= PROVIDED RECORDS =
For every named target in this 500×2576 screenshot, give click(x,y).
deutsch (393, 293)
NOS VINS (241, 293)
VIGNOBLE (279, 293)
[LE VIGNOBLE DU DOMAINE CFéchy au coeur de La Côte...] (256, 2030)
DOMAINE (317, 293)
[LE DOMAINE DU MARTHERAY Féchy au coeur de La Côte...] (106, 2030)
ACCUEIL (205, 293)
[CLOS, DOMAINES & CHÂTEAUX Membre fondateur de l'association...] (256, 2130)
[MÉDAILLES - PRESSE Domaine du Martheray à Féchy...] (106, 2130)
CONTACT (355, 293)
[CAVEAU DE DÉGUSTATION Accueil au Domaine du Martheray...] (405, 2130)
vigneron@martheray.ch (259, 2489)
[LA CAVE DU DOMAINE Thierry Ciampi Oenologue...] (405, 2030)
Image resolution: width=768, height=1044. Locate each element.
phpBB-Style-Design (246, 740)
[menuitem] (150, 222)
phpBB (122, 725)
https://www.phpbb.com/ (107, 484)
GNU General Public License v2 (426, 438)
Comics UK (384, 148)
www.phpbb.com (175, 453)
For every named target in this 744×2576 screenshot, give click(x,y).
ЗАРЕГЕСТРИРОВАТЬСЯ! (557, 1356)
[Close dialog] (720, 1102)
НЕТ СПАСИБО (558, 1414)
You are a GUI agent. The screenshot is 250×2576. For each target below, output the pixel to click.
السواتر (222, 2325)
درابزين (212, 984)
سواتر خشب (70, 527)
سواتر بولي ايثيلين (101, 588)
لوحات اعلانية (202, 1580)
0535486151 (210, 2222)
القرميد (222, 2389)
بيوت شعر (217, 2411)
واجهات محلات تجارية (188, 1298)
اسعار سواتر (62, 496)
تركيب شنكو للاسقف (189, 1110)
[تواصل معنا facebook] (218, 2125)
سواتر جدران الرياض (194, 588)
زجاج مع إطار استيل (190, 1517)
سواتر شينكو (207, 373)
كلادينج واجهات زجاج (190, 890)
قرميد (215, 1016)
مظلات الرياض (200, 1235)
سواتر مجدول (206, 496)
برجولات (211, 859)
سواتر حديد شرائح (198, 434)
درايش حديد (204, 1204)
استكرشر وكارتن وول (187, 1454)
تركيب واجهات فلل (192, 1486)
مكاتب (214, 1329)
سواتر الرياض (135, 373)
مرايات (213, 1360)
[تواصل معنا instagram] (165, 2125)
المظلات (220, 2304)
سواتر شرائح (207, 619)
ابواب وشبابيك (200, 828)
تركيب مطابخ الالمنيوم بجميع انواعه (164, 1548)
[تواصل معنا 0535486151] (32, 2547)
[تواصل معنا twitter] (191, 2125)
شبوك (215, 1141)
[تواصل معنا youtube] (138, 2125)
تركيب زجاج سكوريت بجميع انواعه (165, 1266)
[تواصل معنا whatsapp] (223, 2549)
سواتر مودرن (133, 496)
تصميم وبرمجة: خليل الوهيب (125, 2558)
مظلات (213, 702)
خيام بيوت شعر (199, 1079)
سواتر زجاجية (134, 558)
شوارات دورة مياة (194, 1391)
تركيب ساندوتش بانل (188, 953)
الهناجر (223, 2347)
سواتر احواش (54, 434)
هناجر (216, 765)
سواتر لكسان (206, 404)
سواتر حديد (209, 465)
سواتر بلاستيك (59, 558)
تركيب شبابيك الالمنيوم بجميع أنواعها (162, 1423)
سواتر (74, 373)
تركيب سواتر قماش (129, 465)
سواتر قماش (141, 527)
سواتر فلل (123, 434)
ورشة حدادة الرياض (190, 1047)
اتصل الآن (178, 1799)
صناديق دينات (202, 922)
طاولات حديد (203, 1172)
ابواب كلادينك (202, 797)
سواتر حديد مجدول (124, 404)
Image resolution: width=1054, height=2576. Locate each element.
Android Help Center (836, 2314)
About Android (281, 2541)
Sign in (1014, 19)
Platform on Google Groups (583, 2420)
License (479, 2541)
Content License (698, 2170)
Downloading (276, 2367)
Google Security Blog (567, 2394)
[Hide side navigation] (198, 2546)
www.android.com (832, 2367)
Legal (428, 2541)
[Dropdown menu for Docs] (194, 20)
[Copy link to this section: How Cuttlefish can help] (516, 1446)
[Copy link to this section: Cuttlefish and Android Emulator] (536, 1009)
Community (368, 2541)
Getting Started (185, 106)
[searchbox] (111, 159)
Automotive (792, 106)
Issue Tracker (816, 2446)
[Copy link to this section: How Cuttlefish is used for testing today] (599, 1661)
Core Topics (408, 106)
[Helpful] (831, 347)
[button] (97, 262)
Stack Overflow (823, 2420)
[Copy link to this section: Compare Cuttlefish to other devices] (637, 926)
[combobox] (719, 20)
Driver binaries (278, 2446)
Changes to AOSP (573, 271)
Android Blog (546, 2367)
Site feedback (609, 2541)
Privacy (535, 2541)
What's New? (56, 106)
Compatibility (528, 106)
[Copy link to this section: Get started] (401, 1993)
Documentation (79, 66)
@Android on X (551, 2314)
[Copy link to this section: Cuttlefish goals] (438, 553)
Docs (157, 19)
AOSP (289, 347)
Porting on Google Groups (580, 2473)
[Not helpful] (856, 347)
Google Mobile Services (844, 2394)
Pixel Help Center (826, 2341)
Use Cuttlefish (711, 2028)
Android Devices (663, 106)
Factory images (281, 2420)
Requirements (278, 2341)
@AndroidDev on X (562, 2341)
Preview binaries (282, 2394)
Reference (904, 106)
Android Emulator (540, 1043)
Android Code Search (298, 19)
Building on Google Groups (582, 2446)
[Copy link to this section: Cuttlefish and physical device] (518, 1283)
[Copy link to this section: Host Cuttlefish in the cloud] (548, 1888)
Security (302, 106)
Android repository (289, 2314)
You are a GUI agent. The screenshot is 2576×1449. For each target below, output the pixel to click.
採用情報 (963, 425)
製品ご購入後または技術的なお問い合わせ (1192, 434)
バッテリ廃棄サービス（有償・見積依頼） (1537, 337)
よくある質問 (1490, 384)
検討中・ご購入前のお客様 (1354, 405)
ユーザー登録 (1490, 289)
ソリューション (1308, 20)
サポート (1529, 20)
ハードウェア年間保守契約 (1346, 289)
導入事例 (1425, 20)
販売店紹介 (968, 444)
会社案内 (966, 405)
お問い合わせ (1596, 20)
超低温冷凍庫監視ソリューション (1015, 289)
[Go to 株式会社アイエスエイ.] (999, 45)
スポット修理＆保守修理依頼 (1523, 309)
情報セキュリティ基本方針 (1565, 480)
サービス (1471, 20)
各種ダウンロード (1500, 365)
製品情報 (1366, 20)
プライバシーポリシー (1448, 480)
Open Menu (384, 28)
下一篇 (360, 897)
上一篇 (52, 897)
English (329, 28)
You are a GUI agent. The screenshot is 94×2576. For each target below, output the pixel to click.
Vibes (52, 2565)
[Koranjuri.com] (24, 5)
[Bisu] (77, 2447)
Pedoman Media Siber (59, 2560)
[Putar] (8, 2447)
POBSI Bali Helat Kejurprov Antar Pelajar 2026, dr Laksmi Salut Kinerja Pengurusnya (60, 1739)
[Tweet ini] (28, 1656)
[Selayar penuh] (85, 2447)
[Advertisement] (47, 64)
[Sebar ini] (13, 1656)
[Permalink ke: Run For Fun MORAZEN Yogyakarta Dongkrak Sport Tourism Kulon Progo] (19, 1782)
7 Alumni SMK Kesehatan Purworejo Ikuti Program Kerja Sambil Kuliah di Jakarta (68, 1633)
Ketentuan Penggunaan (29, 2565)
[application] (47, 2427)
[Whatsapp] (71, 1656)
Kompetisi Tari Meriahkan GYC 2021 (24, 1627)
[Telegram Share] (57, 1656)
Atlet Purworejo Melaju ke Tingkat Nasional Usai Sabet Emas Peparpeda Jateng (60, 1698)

= WORK ITEM =
Recopy all of the records verbatim.

= YOUR RESPONSE =
For every named target in this 500×2576 screenshot, give click(x,y).
deutsch (393, 293)
NOS VINS (241, 293)
VIGNOBLE (279, 293)
[LE VIGNOBLE DU DOMAINE CFéchy au coeur de La Côte...] (256, 2030)
DOMAINE (317, 293)
[LE DOMAINE DU MARTHERAY Féchy au coeur de La Côte...] (106, 2030)
ACCUEIL (205, 293)
[CLOS, DOMAINES & CHÂTEAUX Membre fondateur de l'association...] (256, 2130)
[MÉDAILLES - PRESSE Domaine du Martheray à Féchy...] (106, 2130)
CONTACT (355, 293)
[CAVEAU DE DÉGUSTATION Accueil au Domaine du Martheray...] (405, 2130)
vigneron@martheray.ch (259, 2489)
[LA CAVE DU DOMAINE Thierry Ciampi Oenologue...] (405, 2030)
Image resolution: width=768, height=1044. Locate each element.
phpBB-Style-Design (246, 740)
[menuitem] (150, 222)
phpBB (122, 725)
https://www.phpbb.com/ (107, 484)
GNU General Public License v2 (426, 438)
Comics UK (384, 148)
www.phpbb.com (175, 453)
For every named target in this 744×2576 screenshot, give click(x,y).
ЗАРЕГЕСТРИРОВАТЬСЯ! (557, 1356)
[Close dialog] (720, 1102)
НЕТ СПАСИБО (558, 1414)
You are a GUI agent. The screenshot is 250×2576. For each target below, output the pixel to click.
السواتر (222, 2325)
درابزين (212, 984)
سواتر خشب (70, 527)
سواتر بولي ايثيلين (101, 588)
لوحات اعلانية (202, 1580)
0535486151 (210, 2222)
القرميد (222, 2389)
بيوت شعر (217, 2411)
واجهات محلات تجارية (188, 1298)
اسعار سواتر (62, 496)
تركيب شنكو للاسقف (189, 1110)
[تواصل معنا facebook] (218, 2125)
سواتر جدران الرياض (194, 588)
زجاج مع إطار استيل (190, 1517)
سواتر شينكو (207, 373)
كلادينج واجهات زجاج (190, 890)
قرميد (215, 1016)
مظلات الرياض (200, 1235)
سواتر مجدول (206, 496)
برجولات (211, 859)
سواتر حديد شرائح (198, 434)
درايش حديد (204, 1204)
استكرشر وكارتن وول (187, 1454)
تركيب واجهات فلل (192, 1486)
مكاتب (214, 1329)
سواتر الرياض (135, 373)
مرايات (213, 1360)
[تواصل معنا instagram] (165, 2125)
المظلات (220, 2304)
سواتر شرائح (207, 619)
ابواب وشبابيك (200, 828)
تركيب مطابخ الالمنيوم بجميع انواعه (164, 1548)
[تواصل معنا 0535486151] (32, 2547)
[تواصل معنا twitter] (191, 2125)
شبوك (215, 1141)
[تواصل معنا youtube] (138, 2125)
تركيب زجاج سكوريت بجميع انواعه (165, 1266)
[تواصل معنا whatsapp] (223, 2549)
سواتر مودرن (133, 496)
تصميم وبرمجة: خليل الوهيب (125, 2558)
مظلات (213, 702)
خيام بيوت شعر (199, 1079)
سواتر زجاجية (134, 558)
شوارات دورة مياة (194, 1391)
تركيب ساندوتش بانل (188, 953)
الهناجر (223, 2347)
سواتر احواش (54, 434)
هناجر (216, 765)
سواتر لكسان (206, 404)
سواتر حديد (209, 465)
سواتر بلاستيك (59, 558)
تركيب شبابيك الالمنيوم بجميع أنواعها (162, 1423)
سواتر (74, 373)
تركيب سواتر قماش (129, 465)
سواتر قماش (141, 527)
سواتر فلل (123, 434)
ورشة حدادة الرياض (190, 1047)
اتصل الآن (178, 1799)
صناديق دينات (202, 922)
طاولات حديد (203, 1172)
ابواب كلادينك (202, 797)
سواتر حديد مجدول (124, 404)
Image resolution: width=1054, height=2576. Locate each element.
Android Help Center (836, 2314)
About Android (281, 2541)
Sign in (1014, 19)
Platform on Google Groups (583, 2420)
License (479, 2541)
Content License (698, 2170)
Downloading (276, 2367)
Google Security Blog (567, 2394)
[Hide side navigation] (198, 2546)
www.android.com (832, 2367)
Legal (428, 2541)
[Dropdown menu for Docs] (194, 20)
[Copy link to this section: How Cuttlefish can help] (516, 1446)
[Copy link to this section: Cuttlefish and Android Emulator] (536, 1009)
Community (368, 2541)
Getting Started (185, 106)
[searchbox] (111, 159)
Automotive (792, 106)
Issue Tracker (816, 2446)
[Copy link to this section: How Cuttlefish is used for testing today] (599, 1661)
Core Topics (408, 106)
[Helpful] (831, 347)
[button] (97, 262)
Stack Overflow (823, 2420)
[Copy link to this section: Compare Cuttlefish to other devices] (637, 926)
[combobox] (719, 20)
Driver binaries (278, 2446)
Changes to AOSP (573, 271)
Android Blog (546, 2367)
Site feedback (609, 2541)
Privacy (535, 2541)
What's New? (56, 106)
Compatibility (528, 106)
[Copy link to this section: Get started] (401, 1993)
Documentation (79, 66)
@Android on X (551, 2314)
[Copy link to this section: Cuttlefish goals] (438, 553)
Docs (157, 19)
AOSP (289, 347)
Porting on Google Groups (580, 2473)
[Not helpful] (856, 347)
Google Mobile Services (844, 2394)
Pixel Help Center (826, 2341)
Use Cuttlefish (711, 2028)
Android Devices (663, 106)
Factory images (281, 2420)
Requirements (278, 2341)
@AndroidDev on X (562, 2341)
Preview binaries (282, 2394)
Reference (904, 106)
Android Emulator (540, 1043)
Android Code Search (298, 19)
Building on Google Groups (582, 2446)
[Copy link to this section: Cuttlefish and physical device] (518, 1283)
[Copy link to this section: Host Cuttlefish in the cloud] (548, 1888)
Security (302, 106)
Android repository (289, 2314)
You are a GUI agent. The screenshot is 2576×1449. For each target below, output the pixel to click.
採用情報 (963, 425)
製品ご購入後または技術的なお問い合わせ (1192, 434)
バッテリ廃棄サービス（有償・見積依頼） (1537, 337)
よくある質問 (1490, 384)
検討中・ご購入前のお客様 (1354, 405)
ユーザー登録 (1490, 289)
ソリューション (1308, 20)
サポート (1529, 20)
ハードウェア年間保守契約 (1346, 289)
導入事例 (1425, 20)
販売店紹介 (968, 444)
会社案内 (966, 405)
お問い合わせ (1596, 20)
超低温冷凍庫監視ソリューション (1015, 289)
[Go to 株式会社アイエスエイ.] (999, 45)
スポット修理＆保守修理依頼 (1523, 309)
情報セキュリティ基本方針 (1565, 480)
サービス (1471, 20)
各種ダウンロード (1500, 365)
製品情報 (1366, 20)
プライバシーポリシー (1448, 480)
Open Menu (384, 28)
下一篇 (360, 897)
上一篇 (52, 897)
English (329, 28)
You are a GUI agent. The screenshot is 94×2576. For each target below, output the pixel to click.
Vibes (52, 2565)
[Koranjuri.com] (24, 5)
[Bisu] (77, 2447)
Pedoman Media Siber (59, 2560)
[Putar] (8, 2447)
POBSI Bali Helat Kejurprov Antar Pelajar 2026, dr Laksmi Salut Kinerja Pengurusnya (60, 1739)
[Tweet ini] (28, 1656)
[Selayar penuh] (85, 2447)
[Advertisement] (47, 64)
[Sebar ini] (13, 1656)
[Permalink ke: Run For Fun MORAZEN Yogyakarta Dongkrak Sport Tourism Kulon Progo] (19, 1782)
7 Alumni SMK Kesehatan Purworejo Ikuti Program Kerja Sambil Kuliah di Jakarta (68, 1633)
Ketentuan Penggunaan (29, 2565)
[application] (47, 2427)
[Whatsapp] (71, 1656)
Kompetisi Tari Meriahkan GYC 2021 (24, 1627)
[Telegram Share] (57, 1656)
Atlet Purworejo Melaju ke Tingkat Nasional Usai Sabet Emas Peparpeda Jateng (60, 1698)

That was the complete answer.